Laird v. City of De Soto.
    
    
      (Circuit Court, E. D. Missouri.
    
    May 8, 1885.)
    1. Municipal Corporations—Liability of Successor—Invalid Reorganization.
    An invalid reorganization of an incorporated town as a city cannot affect its corporate existence; and where the invalid reorganization is dissolved by a decree in quo warranto proceedings, and a valid city organization, composed of the same people and trustees, is created in the place of the town, the new organization becomes liable, as the successor of the town, upon its bonds.
    2. Same.
    Where in such a case the city contains a trifle less land within its limits than the town, that fact does not affect its liability.
    3. Practice—Motion for Rehearing.
    Query, whether a motion for a rehearing of a motion for a new trial should he entertained.
    Petition for a Rehearing of a Motion for a New Trial.
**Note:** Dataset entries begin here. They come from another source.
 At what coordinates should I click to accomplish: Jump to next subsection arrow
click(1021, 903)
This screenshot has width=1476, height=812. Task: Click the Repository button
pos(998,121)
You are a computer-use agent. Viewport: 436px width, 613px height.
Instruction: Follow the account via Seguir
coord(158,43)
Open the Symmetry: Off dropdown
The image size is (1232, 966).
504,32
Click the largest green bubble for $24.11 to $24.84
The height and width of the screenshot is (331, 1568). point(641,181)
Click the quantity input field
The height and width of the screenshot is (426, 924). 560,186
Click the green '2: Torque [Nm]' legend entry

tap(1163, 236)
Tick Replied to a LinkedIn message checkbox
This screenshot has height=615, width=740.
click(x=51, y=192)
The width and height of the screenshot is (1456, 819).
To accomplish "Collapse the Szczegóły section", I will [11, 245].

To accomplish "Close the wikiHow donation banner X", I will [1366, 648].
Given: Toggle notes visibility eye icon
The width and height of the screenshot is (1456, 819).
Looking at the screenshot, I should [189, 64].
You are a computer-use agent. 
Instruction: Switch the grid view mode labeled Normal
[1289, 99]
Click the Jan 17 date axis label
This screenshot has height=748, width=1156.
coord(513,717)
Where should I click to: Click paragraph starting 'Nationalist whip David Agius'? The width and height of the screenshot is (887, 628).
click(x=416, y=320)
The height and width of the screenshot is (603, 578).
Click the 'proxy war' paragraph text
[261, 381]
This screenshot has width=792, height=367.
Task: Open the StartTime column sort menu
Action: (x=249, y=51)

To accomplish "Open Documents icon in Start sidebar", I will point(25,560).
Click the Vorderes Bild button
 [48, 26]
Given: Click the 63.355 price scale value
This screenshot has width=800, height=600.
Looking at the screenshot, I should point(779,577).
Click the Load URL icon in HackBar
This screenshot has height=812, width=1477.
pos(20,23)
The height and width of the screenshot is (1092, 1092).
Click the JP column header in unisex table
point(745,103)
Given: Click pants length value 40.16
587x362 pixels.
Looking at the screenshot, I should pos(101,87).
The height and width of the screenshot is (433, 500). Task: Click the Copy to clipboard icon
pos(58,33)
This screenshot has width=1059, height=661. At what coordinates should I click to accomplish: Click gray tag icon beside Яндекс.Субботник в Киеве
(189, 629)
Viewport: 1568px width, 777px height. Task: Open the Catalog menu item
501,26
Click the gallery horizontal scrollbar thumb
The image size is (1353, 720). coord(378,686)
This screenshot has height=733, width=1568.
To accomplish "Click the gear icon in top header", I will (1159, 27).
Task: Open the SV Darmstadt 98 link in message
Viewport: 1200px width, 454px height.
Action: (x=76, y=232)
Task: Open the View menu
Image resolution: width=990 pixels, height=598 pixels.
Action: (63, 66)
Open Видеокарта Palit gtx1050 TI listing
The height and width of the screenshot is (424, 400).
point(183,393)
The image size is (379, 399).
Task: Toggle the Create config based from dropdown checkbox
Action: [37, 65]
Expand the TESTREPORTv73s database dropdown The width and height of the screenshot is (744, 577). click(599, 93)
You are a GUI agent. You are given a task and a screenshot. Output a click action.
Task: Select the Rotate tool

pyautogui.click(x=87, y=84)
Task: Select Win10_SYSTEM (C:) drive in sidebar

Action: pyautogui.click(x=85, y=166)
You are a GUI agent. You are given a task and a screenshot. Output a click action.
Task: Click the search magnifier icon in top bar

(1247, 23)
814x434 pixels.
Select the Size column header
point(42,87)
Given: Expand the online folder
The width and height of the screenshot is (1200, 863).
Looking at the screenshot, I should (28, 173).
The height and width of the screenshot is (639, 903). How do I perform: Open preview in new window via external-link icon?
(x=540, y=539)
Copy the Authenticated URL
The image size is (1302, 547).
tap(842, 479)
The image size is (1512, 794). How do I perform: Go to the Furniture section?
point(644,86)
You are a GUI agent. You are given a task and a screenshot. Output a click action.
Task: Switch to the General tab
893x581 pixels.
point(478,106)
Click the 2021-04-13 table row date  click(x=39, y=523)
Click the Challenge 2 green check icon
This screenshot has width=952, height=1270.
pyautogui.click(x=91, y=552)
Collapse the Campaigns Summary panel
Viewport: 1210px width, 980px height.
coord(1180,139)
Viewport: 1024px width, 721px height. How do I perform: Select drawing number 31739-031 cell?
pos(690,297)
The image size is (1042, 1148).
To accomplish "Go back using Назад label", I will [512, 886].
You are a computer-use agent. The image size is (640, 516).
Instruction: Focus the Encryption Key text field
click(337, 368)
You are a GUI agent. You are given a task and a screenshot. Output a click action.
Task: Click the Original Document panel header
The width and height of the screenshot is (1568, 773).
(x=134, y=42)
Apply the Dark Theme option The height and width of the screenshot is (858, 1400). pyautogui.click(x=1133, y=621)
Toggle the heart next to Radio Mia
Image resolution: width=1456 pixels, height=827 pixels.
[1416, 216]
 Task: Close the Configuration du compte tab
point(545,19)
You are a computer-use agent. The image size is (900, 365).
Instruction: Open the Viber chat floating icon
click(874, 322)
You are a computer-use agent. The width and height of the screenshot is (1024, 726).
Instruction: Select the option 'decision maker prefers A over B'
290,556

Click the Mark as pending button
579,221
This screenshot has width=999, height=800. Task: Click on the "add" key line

    For opinion upon motion for a new trial, see 22 Fed. Rep. 421.
    
      Mills & Flitcraft, for plaintiff.
    
      Joseph A. Williams, for defendant.
    
      
       Reported by Benj. P. Rex, Esq., of the St. Louis bar.
    
   Miller, C. J.

This motion for a rehearing of the motion for a new trial is a very unusual proceeding, and I have great doubt whether it ought to be entertained, even if the motion ought originally to have been granted; but looking over the case again, in the light of the pleas and agreed statement of facts, I am still of opinion that the defendant, the city of De Soto, is the lawful successor of the town of De Soto, which issued the bonds on which the judgment was rendered. The fact that the present city contains 400 acres less land in its lim* its than the former town, does not change the liability of the people who constitute that town, nor does the change from a town to a city, nor does the decree attempting to abrogate the city organized in 1877, destroy the obligations of the town of 1872. When these people became organized into a city which is now in existence, that city, as the successor of the town of 1872, is liable for the debts of the former.

The motion for a rehearing is overruled.